C’est donc pour toutes ces raisons que nous pouvons dire que le Rhum en Martinique possède tous les avantages possibles et imaginables d’un produit touristique phare.
C’est un produit agricole, un produit industriel, un produit culturel et traditionnel, un produit non périssable, haut de gamme, à forte valeur ajoutée, un produit Appellation d’Origine Contrôlée. C’est un produit dont la fabrication reste pittoresque et ancestrale avec des méthodes modernes d’économie d’énergie, c’est un produit qui porte le nom de notre destination Rhum de la Martinique, c’est aussi un produit fédérateur dont les Martiniquais sont tous fiers, c’est un produit d’exportation, c’est donc le produit phare de notre économie touristique.
C’est pour cela que nous demandons que soit focalisée toute l’attention de notre politique touristique sur le Rhum de la Martinique car c’est le seul produit véritablement authentique et représentatif de notre île que nous possédons et que nous avons à vendre.
Car vendre une bouteille de Rhum à un touriste c’est faire vivre des milliers de petits planteurs, c’est donner du travail à des milliers d’ouvriers agricoles, c’est maintenir en activité des centaines d’ouvriers des différentes distilleries de l’île, c’est faire de l’exportation sans payer des frais de transport, c’est soutenir toute la filière canne et par là même maintenir une agriculture ancestrale et un monde rural garants de nos valeurs de nos traditions et de notre cultures.
Le touriste doit être ce que nous voulons qu’il soit c’est un voyageur pour les grandes compagnies aériennes et elles ont raison. Le touriste est un résident temporaire pour les grands groupes hôteliers et ils ont raison. Le touriste est un promeneur pour les chauffeurs de taxi et ils ont raison mais le touriste doit aussi être un client pour l’économie martiniquaise et nous aussi nous avons raison.
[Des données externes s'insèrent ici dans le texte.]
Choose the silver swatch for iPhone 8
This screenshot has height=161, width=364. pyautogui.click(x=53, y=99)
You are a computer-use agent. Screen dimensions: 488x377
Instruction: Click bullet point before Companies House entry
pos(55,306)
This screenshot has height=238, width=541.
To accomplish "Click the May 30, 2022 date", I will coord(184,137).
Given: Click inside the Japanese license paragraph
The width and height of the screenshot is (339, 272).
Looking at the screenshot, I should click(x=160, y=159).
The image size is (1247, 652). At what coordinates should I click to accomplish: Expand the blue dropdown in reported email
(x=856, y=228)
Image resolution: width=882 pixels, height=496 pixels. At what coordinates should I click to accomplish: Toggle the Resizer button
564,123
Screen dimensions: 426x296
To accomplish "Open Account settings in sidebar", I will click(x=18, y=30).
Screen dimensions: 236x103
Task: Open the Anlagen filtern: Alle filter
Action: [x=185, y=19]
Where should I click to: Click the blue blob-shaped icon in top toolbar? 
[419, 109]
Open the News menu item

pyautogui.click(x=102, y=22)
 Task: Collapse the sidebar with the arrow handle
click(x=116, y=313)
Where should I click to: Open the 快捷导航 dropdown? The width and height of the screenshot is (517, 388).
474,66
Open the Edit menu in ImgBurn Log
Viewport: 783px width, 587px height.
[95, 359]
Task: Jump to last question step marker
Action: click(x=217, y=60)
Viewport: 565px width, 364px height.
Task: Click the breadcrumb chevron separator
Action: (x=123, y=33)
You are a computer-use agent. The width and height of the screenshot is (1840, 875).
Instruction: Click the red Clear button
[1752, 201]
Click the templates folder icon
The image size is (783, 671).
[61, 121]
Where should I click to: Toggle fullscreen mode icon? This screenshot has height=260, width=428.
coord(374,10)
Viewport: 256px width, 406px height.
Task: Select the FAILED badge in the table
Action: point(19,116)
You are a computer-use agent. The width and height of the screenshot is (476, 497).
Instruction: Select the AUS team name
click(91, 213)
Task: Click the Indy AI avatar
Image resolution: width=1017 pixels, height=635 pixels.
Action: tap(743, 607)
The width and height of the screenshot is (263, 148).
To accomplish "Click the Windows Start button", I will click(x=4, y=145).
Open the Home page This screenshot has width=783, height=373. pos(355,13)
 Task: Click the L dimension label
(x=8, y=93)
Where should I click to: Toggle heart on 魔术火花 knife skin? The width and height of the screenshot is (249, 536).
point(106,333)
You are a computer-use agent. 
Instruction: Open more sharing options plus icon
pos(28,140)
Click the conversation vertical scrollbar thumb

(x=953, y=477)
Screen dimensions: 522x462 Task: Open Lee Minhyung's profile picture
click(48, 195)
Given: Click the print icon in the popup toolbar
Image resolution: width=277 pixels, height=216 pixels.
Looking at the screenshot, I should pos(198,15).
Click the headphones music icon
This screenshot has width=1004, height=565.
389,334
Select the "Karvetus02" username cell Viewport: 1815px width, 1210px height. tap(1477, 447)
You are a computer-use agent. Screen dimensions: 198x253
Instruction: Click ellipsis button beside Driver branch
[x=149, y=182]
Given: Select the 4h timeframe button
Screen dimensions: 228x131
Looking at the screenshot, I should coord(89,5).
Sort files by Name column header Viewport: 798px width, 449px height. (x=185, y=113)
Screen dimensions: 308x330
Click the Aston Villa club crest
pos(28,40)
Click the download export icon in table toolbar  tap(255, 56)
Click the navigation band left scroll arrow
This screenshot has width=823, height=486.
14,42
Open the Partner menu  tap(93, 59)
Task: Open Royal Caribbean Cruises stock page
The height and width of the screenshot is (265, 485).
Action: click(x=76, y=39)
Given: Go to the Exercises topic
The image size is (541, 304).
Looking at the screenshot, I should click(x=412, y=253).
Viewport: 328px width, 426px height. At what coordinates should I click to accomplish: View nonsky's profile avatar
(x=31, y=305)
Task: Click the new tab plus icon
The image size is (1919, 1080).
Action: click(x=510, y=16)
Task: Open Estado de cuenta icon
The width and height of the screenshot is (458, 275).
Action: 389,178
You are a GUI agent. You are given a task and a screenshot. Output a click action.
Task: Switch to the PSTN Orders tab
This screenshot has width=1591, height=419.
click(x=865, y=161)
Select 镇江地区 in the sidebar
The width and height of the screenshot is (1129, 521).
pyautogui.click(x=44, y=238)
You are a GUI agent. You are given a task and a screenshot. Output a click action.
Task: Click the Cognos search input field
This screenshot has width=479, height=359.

C’est pour toutes ces raisons que je dis au responsable du tourisme à la Martinique vous avez fait jusqu’ici un travail considérable d’investissements pour mettre en place ce fonds de commerce que sont ces infrastructures d’accueil, donnez aujourd’hui simplement la finalité qui manque à vos actions. Soutenez la filière canne. Aidez le Rhum de la Martinique. Aidez-nous.